McLaren's gamble on intermediate tyres unravelled in the Canadian Grand Prix on Sunday, leaving Lando Norris and Oscar Piastri out of the points in Montreal after the team had started both cars on the wrong side of a quickly changing track. The two McLaren drivers were the only drivers in the top 10 to begin the race on intermediates, and both had to pit early for slick tyres.
Light rain was falling in cold conditions before the start, and seven drivers fitted intermediate tyres for the race. Norris, who began from third, took the lead from the two Mercedes off the line, but his tyres began to overheat and he pitted at the end of the second lap. A problem for Racing Bulls' Arvid Lindblad triggered two extra formation laps and pushed the start back around seven minutes later than scheduled, which only made the timing harsher for those who had banked on the damp conditions lasting.

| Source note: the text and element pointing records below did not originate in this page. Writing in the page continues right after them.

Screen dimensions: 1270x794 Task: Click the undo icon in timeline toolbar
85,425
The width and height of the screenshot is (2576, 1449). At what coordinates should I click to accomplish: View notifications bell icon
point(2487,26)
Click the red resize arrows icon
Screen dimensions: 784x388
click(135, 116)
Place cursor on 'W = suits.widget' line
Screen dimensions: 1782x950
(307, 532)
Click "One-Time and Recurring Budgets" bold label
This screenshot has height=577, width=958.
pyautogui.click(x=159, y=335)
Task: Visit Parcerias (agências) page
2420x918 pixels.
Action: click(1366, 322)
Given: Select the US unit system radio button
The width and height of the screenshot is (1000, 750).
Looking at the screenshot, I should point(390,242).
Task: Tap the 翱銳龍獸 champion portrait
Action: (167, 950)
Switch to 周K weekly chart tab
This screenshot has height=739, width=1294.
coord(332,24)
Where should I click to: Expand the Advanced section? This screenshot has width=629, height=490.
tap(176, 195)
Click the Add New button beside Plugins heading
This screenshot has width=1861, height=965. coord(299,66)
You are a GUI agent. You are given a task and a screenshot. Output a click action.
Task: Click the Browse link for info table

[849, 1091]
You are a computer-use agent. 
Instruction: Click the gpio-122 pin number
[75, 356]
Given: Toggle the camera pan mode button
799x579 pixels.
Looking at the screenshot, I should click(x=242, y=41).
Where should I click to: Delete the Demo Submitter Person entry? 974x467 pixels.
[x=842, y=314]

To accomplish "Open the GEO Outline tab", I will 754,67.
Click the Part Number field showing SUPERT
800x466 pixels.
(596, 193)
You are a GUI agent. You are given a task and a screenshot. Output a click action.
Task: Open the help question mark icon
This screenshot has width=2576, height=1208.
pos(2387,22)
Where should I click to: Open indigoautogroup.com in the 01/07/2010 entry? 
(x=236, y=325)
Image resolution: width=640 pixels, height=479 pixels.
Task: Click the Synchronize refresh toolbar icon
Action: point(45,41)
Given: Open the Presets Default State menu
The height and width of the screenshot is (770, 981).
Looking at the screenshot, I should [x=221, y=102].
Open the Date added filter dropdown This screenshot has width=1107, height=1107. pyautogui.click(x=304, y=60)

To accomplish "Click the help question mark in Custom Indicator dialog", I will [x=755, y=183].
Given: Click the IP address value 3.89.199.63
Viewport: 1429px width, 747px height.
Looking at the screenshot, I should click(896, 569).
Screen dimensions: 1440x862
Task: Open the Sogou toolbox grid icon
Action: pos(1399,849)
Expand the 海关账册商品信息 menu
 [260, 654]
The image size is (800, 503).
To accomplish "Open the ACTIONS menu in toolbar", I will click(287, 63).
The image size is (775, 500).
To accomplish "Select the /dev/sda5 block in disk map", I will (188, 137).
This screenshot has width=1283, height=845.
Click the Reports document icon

Piastri was blunt after the race, saying McLaren had made a mistake. He said it had been wet on the ground when the cars were sent to the grid and that the team would have looked like heroes if it had rained a little bit more, but because it stopped they looked like idiots. Norris and Piastri had already shown pace in Montreal, locking out the second row in Sprint Qualifying and Qualifying behind the dominant upgraded Mercedes, and Norris had even split the Mercedes in Saturday's Sprint before getting back into the points-paying positions on Sunday after switching to dry tyres.
Andrea Stella defended the call, saying the intermediate tyre was the right tyre at the time the decision had to be made because the track was greasy and the rain had not yet eased. He said the rain stopped pretty much after the five-minute signal and that the double extra formation lap added a clear penalty to starting on inters. McLaren had brought new parts to Canada but did not run its new front wing after testing it in Friday's only practice session, leaving the team to rely on a setup that had already shown promise but not enough margin for the race-day gamble to pay off.
For McLaren, the damage was immediate and clean: strong pace in qualifying and the Sprint, followed by a Sunday call that turned a front-running chance into nothing at all. The team read the track one way, the weather changed on them, and the result was a rare double zero in a race where the opening laps decided everything.